A friend hit me up a few weeks ago for some music suggestions, so I got the opportunity to coalesce in an email all the new music I’ve been spinning over this past mild winter. My second in New York, my general musical mood seemed to be marked by transition. Fitting as I am fitfully flung into full adulthood.
The recommendations I selected are below:
Recommended in my email last year, the British songwriter struck hard with his latest release. Just last week he headlined Wembley goddamned Stadium, and serves as evidence that roaddogs can still make it in the age of YouTube. Faves off this one are “I Still Believe,” “Glory Hallelujah” and this leadoff single “I Am Disappeared.”
Shameless shoegaze from Brookline, Mass, onelinedrawing is one of the many pseudonyms of Jonah Martranga. I file in this often in the same playlists as Sigur Ros, Conor Oberst and other introspectives unafraid to scream their guts out when the movement takes them. A touch of post-hardcore desperation clingwrapped in hopeless longing, this record is heart tugger with a few notable standouts, my favorite being “Superhero.”
I am super late to this indie rock party, but somehow after the buzz has worn off a lot of these songs still seem to shine. A little too hipster for my liking when they hit with Mass Romantic now over 11 years ago, I had to concede grudgingly the masterstroke guitar anthems this record affords. ”Letter to an Occupant” features Neko Case’s stunning belt before she would graduate into solo success. This outfit carries strongly in the Canadian indie rock tradition of setting a half dozen or so remarkable songwriters and leaving little inhibition on the cutting room floor.
Providence-born eight bit four-on-the-floor anthems, Math the Band is a duo of RISD students that used to roll in the old as220 crowd I dimly tried to imitate during my time in New England. They bill themselves as Atom and His Package meets Andrew WK. Yeah, you’re going to go one of two ways on this one.
Old punks don’t die - they just cash in.
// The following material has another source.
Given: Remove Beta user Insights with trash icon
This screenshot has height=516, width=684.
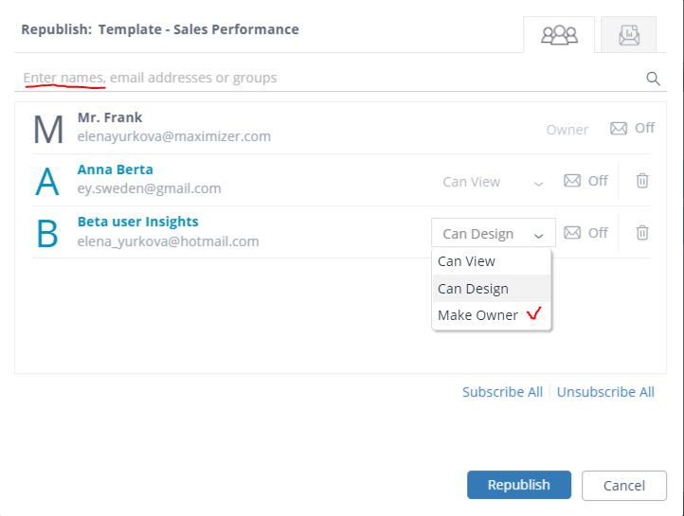Looking at the screenshot, I should click(x=642, y=233).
Two former members of Youth Brigade formed in Southern California and honest-to-God, credible bluegrass ensemble capable of some blistering old timey licks. Their first record was a pet project of Fat Mike from NOFX and put out to the popular derision of Pennywise fans on Fat Wreck Chords. Their live show is unbelievably good.
Former Slapstick bassist Brendan Kelly hails from the Chicago punk rock circle that produced Alkaline Trio, Rise Against and Brendan Kelly’s most tenured ensemble The Lawrence Arms. Carrying in the recent trend popularized by Chuck Ragan, Tony Sly and Joey Cape of old punk rock frontmen picking up acoustic guitars, The Wandering Birds record brings a certain legitimate funkiness to the recent post-punk trend. Opening track is pure win.
7) Cake - Showroom of Compassion
Just kidding. They still suck.
Should you be incapable of enjoying country music, this record will definitely not be your speed. However I find folks who think country is what Toby Keith and Shania Twain shake their respective moneymakers to are shocked to be nodding their heads to Lucero, one of the last real whiskey-soaked authentic country acts on the road. Ben Nichols’ rasp has become in his own time as iconic as the endless permutations of the dark, cold bar his songwriting seems to produce. I’m a big fan of his ballads, of which “When I Was Young” should count among his finest.
During a Strokes hiatus, New York retro-rock juggernaut Casablancas put together a solo effort presumably populated by rejects from the critical darlings sudden meteoric ascent during the turn of the century. His trademark deadpan is present along with the garage rock four chord fearlessness, though with the welcome addition of some synthy nostalgia. Opener feels like it belongs in a John Hughes movie.